You also have to remember every artist has their own wants and needs in terms of how many fans they want. Some artists are happy with just having a record come out. Sometimes as the label, I get a little too excited and want a person to do that and this, but what I should be doing is asking them what their goals are and what they want. Then it becomes my job to help them realize that.
Part of the Stones Throw story is one of significant loss. How did MF DOOM’s passing in 2020 hit you, given the prior losses of Dilla and Charizma?
I’ve had a lot of losses.
The first rapper that I ever worked with, this guy Miles McNeese [a.k.a. MC Cool Breeze]. He was this guy in high school that really wanted to be a rapper. He borrowed a drum machine from somebody and gave it to me; we started making songs together. Miles was someone who really believed in me first. We recorded a lot of songs together. He eventually went to the army. I lost touch with him for awhile and I found out he committed suicide. That was one of my first losses.
Then I put out a record with this group Lyrical Prophecy and the lead rapper in that group died early. Those two guys were before losing Charizma. Obviously Charizma was a big one. When I found out about DOOM I was still in shock and disbelief. [His family] wanted privacy for a few months before telling anybody.
DOOM was always a good guy. It’s just hard when someone has so much more to give and they leave us. With Dilla and DOOM they both were at the height of their game.
In 2026, it will be 30 years of Stones Throw. Do you ever think about retirement?
I’ve thought about retiring all the way through it. [Laughs.]
It is my life. My friendships are the people that I work with. We hang out not just for music things. I don’t really see any reason to take a step back at this point. Through the years I’ve had people who want to buy the label. I do have some offers right now, but I haven’t even fielded it really.
Does it feel like whether you’re at the helm or not, you want the label to keep going?
Well, my daughter likes Taylor Swift and Ariana Grande, so I don’t know how that would work out. [Laughs.] She is four.
Blue Note is still around and they started in 1939, I think. Their first gold record — from what I read, I should look into this — was Nora Jones in the 2000s. [Editor's note: Come Away With Me was Blue Note’s first certified diamond record (2005).] The second one was a John Coltrane record from 1959. Our first gold album was Madvillainy, which just happened this year, 20 years after the release. The first gold singles are by Mild High Club, Los Retros, and Aloe Blacc is going to be the third one. Which is 20-something years later for Aloe Blacc.

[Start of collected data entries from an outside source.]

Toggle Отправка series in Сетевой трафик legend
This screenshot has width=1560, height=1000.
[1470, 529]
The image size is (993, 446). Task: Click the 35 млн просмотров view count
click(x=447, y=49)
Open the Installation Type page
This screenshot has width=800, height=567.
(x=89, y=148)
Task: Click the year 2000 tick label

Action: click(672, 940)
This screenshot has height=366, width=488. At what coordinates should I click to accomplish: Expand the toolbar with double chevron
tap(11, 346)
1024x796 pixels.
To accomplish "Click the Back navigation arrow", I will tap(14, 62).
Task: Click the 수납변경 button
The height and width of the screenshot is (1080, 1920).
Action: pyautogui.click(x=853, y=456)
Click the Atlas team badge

You’re entering the golden years.
It is "the slow and steady wins the race" for me. The stuff that I like wasn’t always necessarily on top of the charts or even the top of the hip-hop charts. Main Source [album Breaking Atoms] was probably my favorite album of 1991 and it didn’t chart that high. DOOM’s KMD project didn’t chart at all. When we worked with him, it didn’t do that well for us either. It did better than most things on Stones Throw, but really at that point none of us thought it was going to reach another generation and become heralded as one of the most important hip-hop albums of all time.